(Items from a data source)
## START

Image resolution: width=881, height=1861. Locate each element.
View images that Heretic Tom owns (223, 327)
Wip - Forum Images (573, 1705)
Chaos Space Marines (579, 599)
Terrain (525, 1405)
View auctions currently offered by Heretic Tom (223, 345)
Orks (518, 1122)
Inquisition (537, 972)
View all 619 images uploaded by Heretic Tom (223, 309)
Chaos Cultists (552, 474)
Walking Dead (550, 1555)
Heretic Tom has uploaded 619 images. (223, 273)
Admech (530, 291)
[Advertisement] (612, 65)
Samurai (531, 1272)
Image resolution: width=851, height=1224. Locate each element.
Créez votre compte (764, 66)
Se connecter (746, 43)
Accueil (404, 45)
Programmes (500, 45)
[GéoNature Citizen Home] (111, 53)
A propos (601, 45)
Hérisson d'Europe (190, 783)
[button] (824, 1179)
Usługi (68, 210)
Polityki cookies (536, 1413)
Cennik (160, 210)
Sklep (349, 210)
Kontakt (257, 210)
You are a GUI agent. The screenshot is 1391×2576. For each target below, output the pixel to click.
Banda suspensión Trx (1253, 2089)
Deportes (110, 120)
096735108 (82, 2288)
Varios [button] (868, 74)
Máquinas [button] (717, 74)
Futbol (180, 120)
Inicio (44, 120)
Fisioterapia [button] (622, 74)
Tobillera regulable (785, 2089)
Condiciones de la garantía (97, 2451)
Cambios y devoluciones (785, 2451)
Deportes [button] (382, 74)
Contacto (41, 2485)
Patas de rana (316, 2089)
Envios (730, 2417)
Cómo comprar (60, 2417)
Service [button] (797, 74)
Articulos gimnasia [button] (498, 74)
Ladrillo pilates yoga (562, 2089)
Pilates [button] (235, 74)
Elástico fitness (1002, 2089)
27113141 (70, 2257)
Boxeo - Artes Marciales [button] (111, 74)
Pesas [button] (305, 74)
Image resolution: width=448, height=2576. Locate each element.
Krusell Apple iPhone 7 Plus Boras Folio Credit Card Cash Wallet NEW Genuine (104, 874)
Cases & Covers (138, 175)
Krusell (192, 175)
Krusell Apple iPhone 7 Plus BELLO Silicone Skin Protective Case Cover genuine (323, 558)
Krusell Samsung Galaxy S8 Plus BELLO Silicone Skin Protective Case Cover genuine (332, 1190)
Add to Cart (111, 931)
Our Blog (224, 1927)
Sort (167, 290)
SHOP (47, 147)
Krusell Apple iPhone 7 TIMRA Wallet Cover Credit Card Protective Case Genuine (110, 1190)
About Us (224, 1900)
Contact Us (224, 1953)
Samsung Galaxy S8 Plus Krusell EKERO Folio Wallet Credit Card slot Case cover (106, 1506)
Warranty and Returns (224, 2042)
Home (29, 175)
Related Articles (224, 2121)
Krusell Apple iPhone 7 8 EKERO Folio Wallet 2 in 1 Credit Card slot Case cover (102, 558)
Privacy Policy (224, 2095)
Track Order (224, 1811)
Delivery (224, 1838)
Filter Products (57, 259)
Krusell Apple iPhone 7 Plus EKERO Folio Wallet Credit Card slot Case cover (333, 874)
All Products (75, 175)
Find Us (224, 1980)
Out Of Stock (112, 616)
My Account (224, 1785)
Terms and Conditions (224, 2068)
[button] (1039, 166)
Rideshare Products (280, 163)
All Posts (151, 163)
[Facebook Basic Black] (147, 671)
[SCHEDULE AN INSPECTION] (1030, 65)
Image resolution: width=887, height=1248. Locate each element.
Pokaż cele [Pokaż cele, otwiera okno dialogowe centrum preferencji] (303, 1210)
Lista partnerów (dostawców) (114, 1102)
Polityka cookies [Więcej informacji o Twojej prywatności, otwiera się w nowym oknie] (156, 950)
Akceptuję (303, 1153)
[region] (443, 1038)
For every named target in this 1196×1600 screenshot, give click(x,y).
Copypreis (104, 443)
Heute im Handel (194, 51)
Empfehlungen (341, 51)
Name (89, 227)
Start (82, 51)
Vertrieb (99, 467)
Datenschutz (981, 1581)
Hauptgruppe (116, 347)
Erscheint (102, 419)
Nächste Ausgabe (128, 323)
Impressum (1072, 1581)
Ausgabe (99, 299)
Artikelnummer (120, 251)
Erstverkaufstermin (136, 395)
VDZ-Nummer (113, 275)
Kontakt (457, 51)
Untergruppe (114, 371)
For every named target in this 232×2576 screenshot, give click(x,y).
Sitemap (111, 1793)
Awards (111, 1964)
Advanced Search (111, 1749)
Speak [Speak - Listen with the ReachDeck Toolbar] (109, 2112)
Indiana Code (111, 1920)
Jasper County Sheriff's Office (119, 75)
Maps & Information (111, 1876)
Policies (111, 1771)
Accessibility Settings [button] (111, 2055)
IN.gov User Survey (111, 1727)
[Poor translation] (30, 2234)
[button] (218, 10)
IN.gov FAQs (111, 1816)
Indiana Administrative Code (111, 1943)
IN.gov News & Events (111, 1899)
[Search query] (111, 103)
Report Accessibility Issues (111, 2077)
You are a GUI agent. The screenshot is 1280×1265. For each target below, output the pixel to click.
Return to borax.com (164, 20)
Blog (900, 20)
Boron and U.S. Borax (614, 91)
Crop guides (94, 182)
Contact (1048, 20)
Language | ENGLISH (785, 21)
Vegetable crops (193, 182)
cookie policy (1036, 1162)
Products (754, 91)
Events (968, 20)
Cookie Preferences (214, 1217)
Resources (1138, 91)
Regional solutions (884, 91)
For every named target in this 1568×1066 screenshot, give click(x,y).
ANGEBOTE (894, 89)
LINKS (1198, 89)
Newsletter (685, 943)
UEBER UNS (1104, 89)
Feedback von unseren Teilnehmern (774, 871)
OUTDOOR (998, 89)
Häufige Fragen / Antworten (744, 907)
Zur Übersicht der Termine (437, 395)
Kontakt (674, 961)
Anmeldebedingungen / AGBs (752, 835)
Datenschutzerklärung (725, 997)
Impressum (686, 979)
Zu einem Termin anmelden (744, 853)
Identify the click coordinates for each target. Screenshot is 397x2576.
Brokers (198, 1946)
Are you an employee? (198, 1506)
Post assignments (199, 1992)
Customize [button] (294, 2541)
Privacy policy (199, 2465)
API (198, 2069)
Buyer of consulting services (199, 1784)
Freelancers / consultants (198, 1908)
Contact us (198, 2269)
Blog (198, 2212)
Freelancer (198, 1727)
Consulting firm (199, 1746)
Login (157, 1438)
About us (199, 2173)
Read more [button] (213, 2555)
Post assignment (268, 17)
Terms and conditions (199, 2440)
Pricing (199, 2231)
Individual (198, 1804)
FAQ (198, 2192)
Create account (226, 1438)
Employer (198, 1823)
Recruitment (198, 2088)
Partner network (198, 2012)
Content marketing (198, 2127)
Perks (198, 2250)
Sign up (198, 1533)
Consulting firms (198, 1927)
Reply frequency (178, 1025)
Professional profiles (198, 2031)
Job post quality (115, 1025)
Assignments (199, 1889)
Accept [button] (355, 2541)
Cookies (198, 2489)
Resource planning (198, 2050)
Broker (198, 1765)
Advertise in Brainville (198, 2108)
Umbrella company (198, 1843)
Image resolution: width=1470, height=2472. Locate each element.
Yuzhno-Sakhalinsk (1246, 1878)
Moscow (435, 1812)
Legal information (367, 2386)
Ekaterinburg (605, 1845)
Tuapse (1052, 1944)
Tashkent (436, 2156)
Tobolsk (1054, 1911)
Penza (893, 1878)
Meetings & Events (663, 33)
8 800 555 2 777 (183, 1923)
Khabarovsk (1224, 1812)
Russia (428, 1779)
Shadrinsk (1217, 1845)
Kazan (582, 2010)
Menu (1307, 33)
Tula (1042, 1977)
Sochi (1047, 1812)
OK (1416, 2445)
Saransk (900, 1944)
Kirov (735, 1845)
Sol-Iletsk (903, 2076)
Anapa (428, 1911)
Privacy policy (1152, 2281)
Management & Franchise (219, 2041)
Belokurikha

## END

Rewrite the listing lines beginning with the line that contains "You are a GUI agent. The screenshot is 1280×1265." and continuing through the line that contains "cookie policy (1036, 1162)", replacing "Blog" with "Articles" and leaving all else unchanged.

You are a GUI agent. The screenshot is 1280×1265. For each target below, output the pixel to click.
Return to borax.com (164, 20)
Articles (900, 20)
Boron and U.S. Borax (614, 91)
Crop guides (94, 182)
Contact (1048, 20)
Language | ENGLISH (785, 21)
Vegetable crops (193, 182)
cookie policy (1036, 1162)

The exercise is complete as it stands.